The Canton complex has also been involved in “Green” initiatives. It entered into a partnership with some customers to use packaging that is 100-percent recyclable. “Approximately 20 percent of what we do for our fast-food, cut-up customers is packed in recyclable containers,” Lankford says. “We also retrofitted to T8 light bulbs, which reduces the amount of energy required to operate the lights.”
‘Employer of choice’
The complex strives to be the employer of choice. Lankford says, “You have to listen to your people and ensure they get all the resources and training they require. In my career, most processing facilities have been in rural areas. Located in suburban Canton, we attract a lot of interest from inner-city job seekers. A lot of these people have never actually seen or dealt with live animals or a slaughter or evisceration process. Some new hires are a little reluctant at first, but after training and educating it’s pretty fascinating for them. We have had much success in retaining our employees.”
Case Farms stresses humane animal handling to all of its employees. New Case Farms’ employees go through an extensive animal-welfare training period. Documented training is required for each employee and their records relating to this training are placed in the personnel file. “We also do daily audits,” Lankford says. “We have also had unannounced USDA audits and we achieved an excellent animal-handling status.”
Lankford’s goal is for the Case Farms Canton complex to become a leader in the fast-food, cut-up industry. “We want to be the processor of choice,” he adds.
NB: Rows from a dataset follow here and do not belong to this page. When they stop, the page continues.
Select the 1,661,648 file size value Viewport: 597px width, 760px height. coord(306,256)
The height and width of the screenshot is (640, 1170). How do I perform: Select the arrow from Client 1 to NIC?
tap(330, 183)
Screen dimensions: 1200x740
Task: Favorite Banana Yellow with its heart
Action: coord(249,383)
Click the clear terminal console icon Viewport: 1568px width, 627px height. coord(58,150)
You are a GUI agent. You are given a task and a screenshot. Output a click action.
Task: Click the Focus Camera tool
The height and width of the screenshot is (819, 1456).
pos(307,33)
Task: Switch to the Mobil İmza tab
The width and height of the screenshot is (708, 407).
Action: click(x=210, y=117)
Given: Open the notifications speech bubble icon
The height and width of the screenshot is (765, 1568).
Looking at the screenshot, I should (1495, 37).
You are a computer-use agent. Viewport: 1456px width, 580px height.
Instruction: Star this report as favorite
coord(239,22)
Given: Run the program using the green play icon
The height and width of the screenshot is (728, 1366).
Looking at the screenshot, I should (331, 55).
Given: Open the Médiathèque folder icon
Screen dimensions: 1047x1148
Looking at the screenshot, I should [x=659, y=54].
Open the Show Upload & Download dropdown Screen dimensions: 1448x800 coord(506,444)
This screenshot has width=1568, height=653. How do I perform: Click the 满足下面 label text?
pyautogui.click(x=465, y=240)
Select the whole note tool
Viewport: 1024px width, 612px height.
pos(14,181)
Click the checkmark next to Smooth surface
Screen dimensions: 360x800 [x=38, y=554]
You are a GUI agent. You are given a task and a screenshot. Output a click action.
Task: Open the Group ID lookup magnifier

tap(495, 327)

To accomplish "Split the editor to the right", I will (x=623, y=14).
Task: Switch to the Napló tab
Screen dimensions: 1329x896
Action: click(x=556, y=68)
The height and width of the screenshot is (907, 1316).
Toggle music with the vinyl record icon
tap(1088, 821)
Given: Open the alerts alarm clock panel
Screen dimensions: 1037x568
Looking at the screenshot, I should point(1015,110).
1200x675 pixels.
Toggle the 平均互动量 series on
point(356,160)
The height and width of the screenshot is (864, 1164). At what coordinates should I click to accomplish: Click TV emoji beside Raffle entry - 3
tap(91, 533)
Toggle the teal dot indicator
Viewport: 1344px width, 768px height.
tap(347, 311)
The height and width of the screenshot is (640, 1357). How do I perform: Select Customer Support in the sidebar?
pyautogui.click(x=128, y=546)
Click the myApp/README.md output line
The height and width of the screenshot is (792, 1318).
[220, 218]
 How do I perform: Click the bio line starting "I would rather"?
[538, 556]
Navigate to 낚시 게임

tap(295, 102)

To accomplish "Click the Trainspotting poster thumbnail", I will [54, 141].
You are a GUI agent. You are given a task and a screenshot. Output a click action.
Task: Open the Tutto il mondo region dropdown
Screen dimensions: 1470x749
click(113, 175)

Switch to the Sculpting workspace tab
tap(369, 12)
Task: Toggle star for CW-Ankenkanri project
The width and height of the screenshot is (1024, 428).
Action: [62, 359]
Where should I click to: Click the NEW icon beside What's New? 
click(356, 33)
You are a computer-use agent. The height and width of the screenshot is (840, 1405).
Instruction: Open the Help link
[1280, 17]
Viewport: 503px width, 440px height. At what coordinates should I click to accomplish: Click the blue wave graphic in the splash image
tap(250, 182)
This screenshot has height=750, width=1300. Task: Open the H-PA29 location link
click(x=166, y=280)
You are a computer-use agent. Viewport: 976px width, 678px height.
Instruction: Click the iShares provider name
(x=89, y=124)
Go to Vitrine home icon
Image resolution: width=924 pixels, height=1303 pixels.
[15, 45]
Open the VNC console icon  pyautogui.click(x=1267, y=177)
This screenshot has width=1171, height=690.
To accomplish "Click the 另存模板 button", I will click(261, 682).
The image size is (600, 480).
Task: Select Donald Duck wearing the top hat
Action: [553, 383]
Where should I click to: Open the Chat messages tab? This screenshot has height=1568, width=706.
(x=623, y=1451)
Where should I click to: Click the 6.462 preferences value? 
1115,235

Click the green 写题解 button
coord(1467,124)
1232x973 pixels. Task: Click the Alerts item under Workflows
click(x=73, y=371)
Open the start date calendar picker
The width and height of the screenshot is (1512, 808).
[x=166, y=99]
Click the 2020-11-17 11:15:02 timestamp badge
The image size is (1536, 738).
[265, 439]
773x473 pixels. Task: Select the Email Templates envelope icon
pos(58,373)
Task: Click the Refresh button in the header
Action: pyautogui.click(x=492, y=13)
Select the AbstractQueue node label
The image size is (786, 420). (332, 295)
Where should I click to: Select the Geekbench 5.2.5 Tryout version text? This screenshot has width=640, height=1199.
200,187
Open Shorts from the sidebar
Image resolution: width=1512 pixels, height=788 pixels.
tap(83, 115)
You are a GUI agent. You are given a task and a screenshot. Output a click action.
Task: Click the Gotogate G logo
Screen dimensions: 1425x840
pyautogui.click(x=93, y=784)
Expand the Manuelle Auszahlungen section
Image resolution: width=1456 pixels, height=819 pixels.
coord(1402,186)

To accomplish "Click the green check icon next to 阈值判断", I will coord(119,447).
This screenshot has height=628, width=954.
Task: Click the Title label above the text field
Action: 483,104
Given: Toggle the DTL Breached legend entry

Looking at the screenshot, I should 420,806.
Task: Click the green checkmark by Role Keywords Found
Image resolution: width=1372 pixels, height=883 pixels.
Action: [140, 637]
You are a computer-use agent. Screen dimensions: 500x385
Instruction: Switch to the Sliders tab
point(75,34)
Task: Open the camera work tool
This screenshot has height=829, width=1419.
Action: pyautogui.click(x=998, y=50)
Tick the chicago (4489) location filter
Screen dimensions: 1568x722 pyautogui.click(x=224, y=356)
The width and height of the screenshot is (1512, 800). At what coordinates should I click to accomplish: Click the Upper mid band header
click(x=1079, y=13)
At present, most competitors of Case Farms Canton are much larger and can produce more products. “I struggle with that, but we still do a very good job in managing the process,” he adds. “Our sales department has made leaps and bounds in being able to serve our customers. We listen to our customers and are learning to master the business. We want to know everything there is to know about the fast-food, cut-up business. We’ll get there; we’ll be one of the best fast-food, cut-up facilities in this industry.”
The complex plans to increase production next year. “We’ll be going from 570,000 to 672,000 birds per week in January 2014,” he adds. “With the additional birds, we’ll be more competitive. We’ll be a lot more efficient and we’ll see a lot lower costs coming out of this facility and handed over to our customers.”
Lankford is pleased to be a part of the Case Farms team. “I’ve worked for much larger companies and there always appeared to be a lot of red tape when it came to trying to get resources to do a better job,” he says. “Each time I’ve asked Case Farms corporate management for a tool for this process, they’ve provided it.
“Obviously, they expect a return on that investment and I wouldn’t have it any other way,” he explains. “The corporate-management team has high expectations, but they give you the tools you need. It’s been rewarding.”